The 98th anniversary of the amphibious landings at Gallipoli, which saw severe losses for the Australian and New Zealand Army Corps, is marked with commemoration services in Turkey, Australia, New Zealand and around the globe.
The Gallipoli campaign saw an Entente attempted invasion of the Ottoman Empire, now modern day Turkey, in 1915, repelled.
The campaign was the first major combat action of the newly established Australian and New Zealand Army Corps.
In Turkey, the defeat of the allied invasion force is often viewed as the "founding of the modern Turkish state".
Services have been held to commemorate the 98th anniversary of the start of the Gallipoli campaign around the globe:
A dawn service was held at Gallipoli, but was interrupted by a protester shouting that Australian police were trying to kill him. It is not clear what the protest was about.

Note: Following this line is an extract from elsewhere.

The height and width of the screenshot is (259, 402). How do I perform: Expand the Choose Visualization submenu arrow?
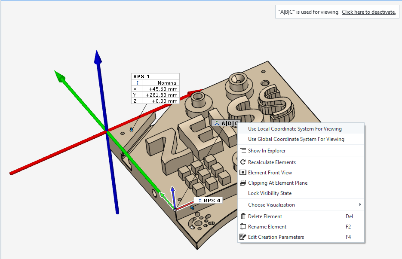pyautogui.click(x=360, y=205)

The service was attended by Australia's Minister for Veterans Affairs, Warren Snowdon, and the Chief of the Royal New Zealand Air Force, Air Vice-Marshal Peter Stockwell.

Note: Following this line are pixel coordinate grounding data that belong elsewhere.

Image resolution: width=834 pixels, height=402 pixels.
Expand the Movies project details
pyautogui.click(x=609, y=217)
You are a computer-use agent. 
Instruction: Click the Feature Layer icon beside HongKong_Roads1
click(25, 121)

A crowd of 5,200 people attended the dawn service.
Remembrance services in 2015 for the Centenary will be balloted to Australian and New Zealand citizens.
Some 30,000 people attended a dawn service held in the Australian capital of Canberra.

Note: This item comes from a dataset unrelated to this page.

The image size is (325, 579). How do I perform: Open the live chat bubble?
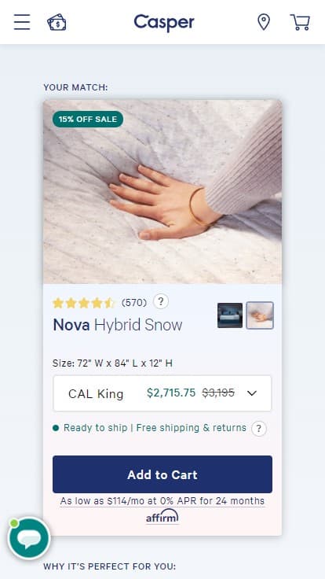point(29,538)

Anzac Day parades were held in major cities, including Sydney and Melbourne.
Australian Prime Minister Julia Gillard attended an Anzac Day service held in Townsville, Queensland, where she vowed to look after veterans of the war in Afghanistan and praised the interest of young people in Anzac Day.
An Anzac Day dawn service was held at the Auckland War Memorial Museum, with the Cenotaph serving as a focal point for commemorations.
Thousands attended the National War Memorial in Wellington for the Anzac Day commemorative service; The Governor-General of New Zealand, Lieutenant General Sir Jerry Mateparae, Prime Minister John Key, and the Mayor of Wellington Mayor, Celia Wade-Brow, all attended the service.
A dawn service was held in Christchurch, with wreaths being laid at a temporary Cenotaph.
The service at Christchurch was nearly disrupted, when a thief stole some of the army band's instruments. They were later recovered.
Anzac Day services have also been held in Belgium, France, Papau New Guinea, Thailand and the United Kingdom.